On April 9, 2012, Morris submitted to the court written notification of his intention not to pursue damages from any defendant in the amount of the attorney fees he unnecessarily incurred in connection with his unsuccessful 2004 lawsuit against Cadence. On April 11, 2012, the parties held a telephone conference to discuss issues raised by Morris' notification. In the course of the telephone conference, Morris confirmed that he does not intend to seek damages in such amount, and that he has abandoned his claim to any such recovery. Morris further clarified that his stipulation does not extend to his claimed right to recover damages in the amount of the value of Simutech's putative claims against Cadence.

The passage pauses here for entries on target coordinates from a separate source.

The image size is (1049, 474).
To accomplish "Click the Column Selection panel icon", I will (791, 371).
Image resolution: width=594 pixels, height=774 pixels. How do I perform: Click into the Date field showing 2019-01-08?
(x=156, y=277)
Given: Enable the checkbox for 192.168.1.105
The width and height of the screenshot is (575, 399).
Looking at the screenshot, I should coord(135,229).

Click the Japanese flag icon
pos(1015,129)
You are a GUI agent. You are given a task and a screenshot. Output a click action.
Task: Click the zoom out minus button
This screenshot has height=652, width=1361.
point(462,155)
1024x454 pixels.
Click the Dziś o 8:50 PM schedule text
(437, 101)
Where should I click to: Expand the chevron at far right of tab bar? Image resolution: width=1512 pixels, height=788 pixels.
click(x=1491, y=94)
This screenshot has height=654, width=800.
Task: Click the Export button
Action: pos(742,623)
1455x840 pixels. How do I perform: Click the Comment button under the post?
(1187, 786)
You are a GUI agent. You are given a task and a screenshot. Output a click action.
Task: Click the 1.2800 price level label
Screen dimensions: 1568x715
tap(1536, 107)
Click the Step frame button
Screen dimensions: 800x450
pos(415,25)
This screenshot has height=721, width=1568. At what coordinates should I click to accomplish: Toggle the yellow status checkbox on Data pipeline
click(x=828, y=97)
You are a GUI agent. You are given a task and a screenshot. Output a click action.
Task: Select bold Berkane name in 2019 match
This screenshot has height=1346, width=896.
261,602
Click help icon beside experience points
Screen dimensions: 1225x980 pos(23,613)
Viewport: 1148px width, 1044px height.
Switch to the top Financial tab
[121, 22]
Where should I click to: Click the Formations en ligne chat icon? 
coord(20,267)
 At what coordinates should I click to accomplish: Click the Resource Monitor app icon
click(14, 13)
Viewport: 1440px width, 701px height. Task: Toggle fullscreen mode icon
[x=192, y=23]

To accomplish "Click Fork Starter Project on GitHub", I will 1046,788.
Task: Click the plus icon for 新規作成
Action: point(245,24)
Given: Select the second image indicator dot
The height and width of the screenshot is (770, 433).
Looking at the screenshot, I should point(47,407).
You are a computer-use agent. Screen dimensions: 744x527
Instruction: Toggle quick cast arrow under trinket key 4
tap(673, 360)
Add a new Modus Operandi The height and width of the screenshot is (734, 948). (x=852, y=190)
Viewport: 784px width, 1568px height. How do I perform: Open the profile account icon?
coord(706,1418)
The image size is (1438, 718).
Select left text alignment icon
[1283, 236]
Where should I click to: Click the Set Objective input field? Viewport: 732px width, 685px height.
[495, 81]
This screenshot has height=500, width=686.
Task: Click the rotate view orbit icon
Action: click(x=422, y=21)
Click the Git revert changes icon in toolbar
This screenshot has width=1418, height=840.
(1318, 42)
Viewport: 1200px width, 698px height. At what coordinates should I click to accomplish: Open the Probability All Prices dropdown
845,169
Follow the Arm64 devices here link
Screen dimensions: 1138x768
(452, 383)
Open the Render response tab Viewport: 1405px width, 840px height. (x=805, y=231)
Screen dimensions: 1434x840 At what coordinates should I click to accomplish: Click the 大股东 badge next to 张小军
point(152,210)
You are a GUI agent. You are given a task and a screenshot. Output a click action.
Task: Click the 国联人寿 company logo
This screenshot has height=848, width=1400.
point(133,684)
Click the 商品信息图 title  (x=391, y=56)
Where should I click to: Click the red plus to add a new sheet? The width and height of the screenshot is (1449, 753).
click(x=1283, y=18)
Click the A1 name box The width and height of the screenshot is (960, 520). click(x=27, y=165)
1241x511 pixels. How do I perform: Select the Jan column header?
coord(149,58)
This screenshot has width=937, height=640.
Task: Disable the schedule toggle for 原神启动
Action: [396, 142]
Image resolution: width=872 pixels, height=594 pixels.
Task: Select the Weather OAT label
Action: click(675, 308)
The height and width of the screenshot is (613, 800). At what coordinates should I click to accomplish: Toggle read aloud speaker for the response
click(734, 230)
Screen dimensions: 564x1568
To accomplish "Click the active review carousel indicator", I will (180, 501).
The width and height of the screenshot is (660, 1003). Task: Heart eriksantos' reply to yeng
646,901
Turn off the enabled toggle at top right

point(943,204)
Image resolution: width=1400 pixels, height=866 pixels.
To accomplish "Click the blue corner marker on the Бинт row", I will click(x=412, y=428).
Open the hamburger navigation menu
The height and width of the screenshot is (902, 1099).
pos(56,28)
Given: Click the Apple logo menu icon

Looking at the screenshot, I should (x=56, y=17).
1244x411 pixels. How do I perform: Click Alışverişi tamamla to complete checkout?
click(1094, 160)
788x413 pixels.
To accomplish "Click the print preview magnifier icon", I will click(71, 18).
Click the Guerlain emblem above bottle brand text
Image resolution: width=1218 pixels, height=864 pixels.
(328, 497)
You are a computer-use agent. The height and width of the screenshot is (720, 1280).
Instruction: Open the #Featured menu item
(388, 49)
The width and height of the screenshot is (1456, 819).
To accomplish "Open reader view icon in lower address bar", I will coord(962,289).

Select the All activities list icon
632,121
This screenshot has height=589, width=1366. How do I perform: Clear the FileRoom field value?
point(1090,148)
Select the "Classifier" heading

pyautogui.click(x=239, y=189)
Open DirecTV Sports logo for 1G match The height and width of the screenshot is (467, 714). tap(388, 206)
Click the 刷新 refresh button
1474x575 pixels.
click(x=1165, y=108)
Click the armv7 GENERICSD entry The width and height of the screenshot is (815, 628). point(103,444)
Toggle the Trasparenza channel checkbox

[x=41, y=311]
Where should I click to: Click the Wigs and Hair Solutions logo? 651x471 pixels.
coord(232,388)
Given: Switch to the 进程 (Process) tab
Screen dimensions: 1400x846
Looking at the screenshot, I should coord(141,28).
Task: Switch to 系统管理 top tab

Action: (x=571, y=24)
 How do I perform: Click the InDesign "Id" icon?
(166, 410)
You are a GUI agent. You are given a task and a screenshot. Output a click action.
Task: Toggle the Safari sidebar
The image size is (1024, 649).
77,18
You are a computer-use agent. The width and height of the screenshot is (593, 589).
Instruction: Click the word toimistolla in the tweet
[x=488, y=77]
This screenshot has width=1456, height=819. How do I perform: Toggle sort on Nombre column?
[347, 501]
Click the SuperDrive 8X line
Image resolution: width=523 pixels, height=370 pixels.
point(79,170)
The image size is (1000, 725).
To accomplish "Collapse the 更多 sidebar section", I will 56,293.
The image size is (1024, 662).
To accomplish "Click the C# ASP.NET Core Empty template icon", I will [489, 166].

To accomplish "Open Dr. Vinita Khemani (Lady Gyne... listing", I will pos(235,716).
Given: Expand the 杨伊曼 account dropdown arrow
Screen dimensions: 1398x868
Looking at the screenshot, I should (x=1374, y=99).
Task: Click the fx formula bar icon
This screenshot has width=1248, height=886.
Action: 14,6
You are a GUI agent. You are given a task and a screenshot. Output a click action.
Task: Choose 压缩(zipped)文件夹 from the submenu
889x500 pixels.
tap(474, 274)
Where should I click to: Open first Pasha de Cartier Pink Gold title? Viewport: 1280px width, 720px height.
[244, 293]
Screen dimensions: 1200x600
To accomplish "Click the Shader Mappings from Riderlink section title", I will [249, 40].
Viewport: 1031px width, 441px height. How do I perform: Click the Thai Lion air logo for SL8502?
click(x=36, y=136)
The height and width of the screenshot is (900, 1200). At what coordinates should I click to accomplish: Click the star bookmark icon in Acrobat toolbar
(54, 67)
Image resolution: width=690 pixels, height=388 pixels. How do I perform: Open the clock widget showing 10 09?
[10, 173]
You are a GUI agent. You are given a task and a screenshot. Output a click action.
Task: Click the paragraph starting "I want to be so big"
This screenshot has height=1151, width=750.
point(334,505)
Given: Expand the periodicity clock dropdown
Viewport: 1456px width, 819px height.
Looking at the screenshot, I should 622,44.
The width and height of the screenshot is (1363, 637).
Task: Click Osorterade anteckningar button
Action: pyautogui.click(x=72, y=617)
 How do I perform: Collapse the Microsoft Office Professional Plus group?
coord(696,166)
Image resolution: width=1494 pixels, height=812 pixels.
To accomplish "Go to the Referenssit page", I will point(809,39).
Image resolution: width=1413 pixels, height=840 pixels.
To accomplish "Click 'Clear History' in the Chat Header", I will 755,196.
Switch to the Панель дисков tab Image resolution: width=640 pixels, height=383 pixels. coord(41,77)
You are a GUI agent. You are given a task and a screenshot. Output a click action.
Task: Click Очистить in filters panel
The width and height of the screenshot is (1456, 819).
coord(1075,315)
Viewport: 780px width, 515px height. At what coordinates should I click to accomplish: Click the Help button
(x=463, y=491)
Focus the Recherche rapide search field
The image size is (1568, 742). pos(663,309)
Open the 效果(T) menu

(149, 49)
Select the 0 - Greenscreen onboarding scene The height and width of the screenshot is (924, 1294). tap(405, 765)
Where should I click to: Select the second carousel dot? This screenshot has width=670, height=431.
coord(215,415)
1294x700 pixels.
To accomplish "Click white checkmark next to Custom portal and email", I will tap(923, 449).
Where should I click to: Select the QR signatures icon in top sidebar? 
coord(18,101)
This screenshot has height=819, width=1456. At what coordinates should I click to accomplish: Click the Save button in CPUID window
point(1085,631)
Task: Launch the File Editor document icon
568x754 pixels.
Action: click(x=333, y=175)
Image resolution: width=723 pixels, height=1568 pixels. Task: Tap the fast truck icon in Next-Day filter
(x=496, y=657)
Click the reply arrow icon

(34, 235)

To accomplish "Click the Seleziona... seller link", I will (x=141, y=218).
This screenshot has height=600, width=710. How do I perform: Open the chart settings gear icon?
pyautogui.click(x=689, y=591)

Also in the course of the telephone conference, in light of Morris' stipulation, defendants moved orally for summary judgment. It being the law of the case that the only damages available to Morris in this action are damages in the amount of the attorney fees he unnecessarily incurred in connection with his unsuccessful 2004 lawsuit against Cadence, and Morris having stipulated that he will not pursue such damages, defendants' oral motion is granted. Morris' claims in this action are dismissed. Having stated for the record his continuing and uninterrupted opposition to this court's previous decision to enter partial summary judgment in defendants' favor as to Morris' claimed right to recover money damages from the defendants in the amount of the value of Simutech's putative claims against Cadence, and on the understanding that he has thereby preserved that issue for appeal, Morris does not oppose entry of judgment on the foredescribed terms.

CONCLUSION

For the reasons set forth above, summary judgment is granted in defendants' favor as to all of Morris' claims in this action, and Morris' claims are dismissed with prejudice. Final judgment should be prepared.